#### Stated problem:
Format every line of the items below as a Markdown table with the columns Row and Line, numbering the rows and skipping blank lines. Leave the pictures out of your answer.

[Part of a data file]

:::

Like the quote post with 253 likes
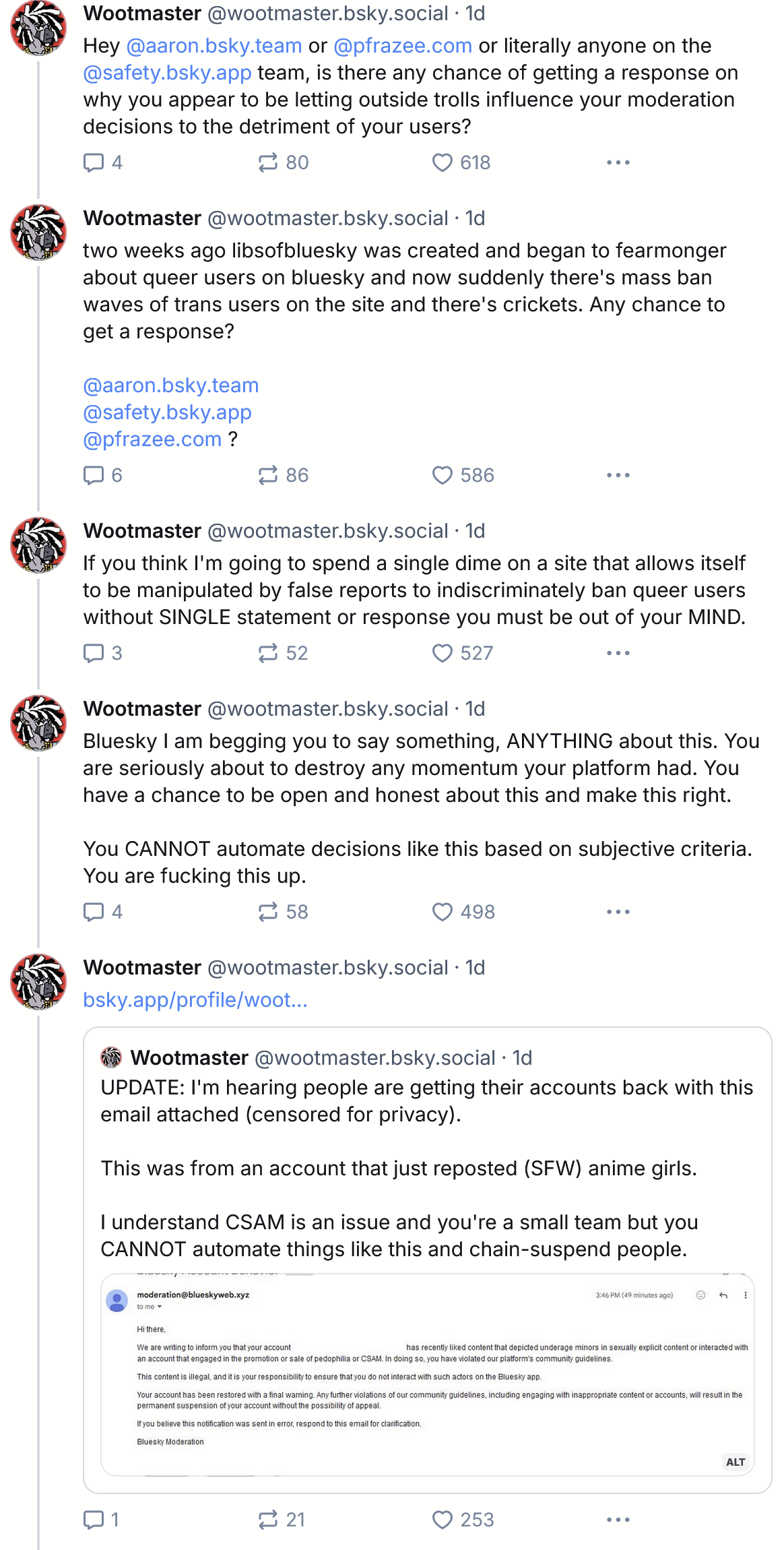 pos(442,1520)
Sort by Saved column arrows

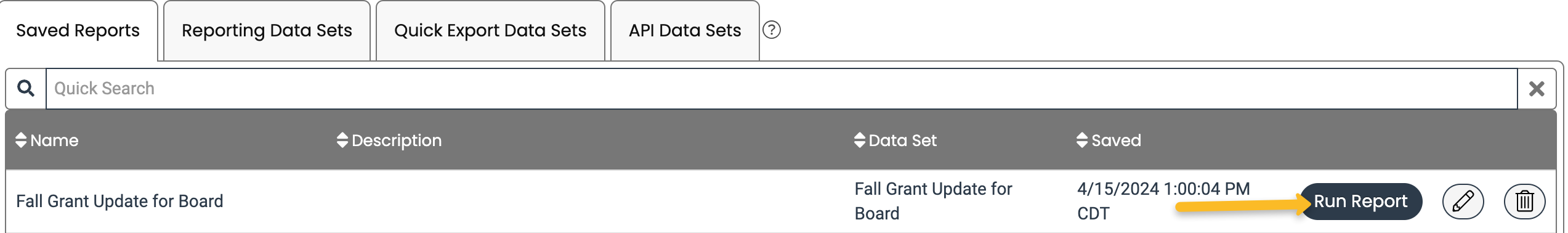[x=1082, y=140]
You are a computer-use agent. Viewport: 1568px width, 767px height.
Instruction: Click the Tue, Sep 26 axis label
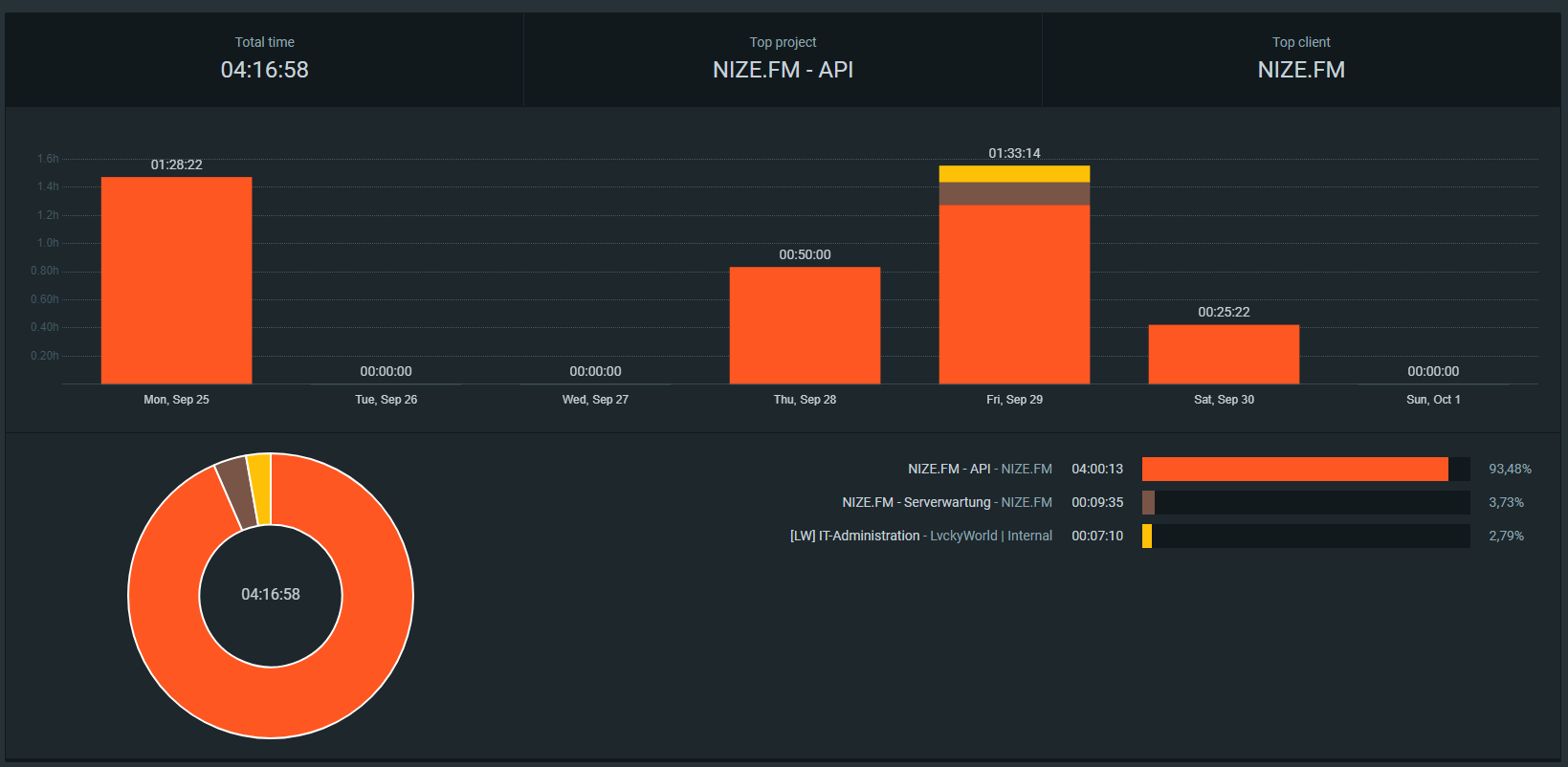point(386,400)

:::

#### Solution to the problem:
| Row | Line |
|---|---|
| 1 | Like the quote post with 253 likes |
| 2 |  pos(442,1520) |
| 3 | Sort by Saved column arrows |
| 4 | [x=1082, y=140] |
| 5 | You are a computer-use agent. Viewport: 1568px width, 767px height. |
| 6 | Instruction: Click the Tue, Sep 26 axis label |
| 7 | point(386,400) |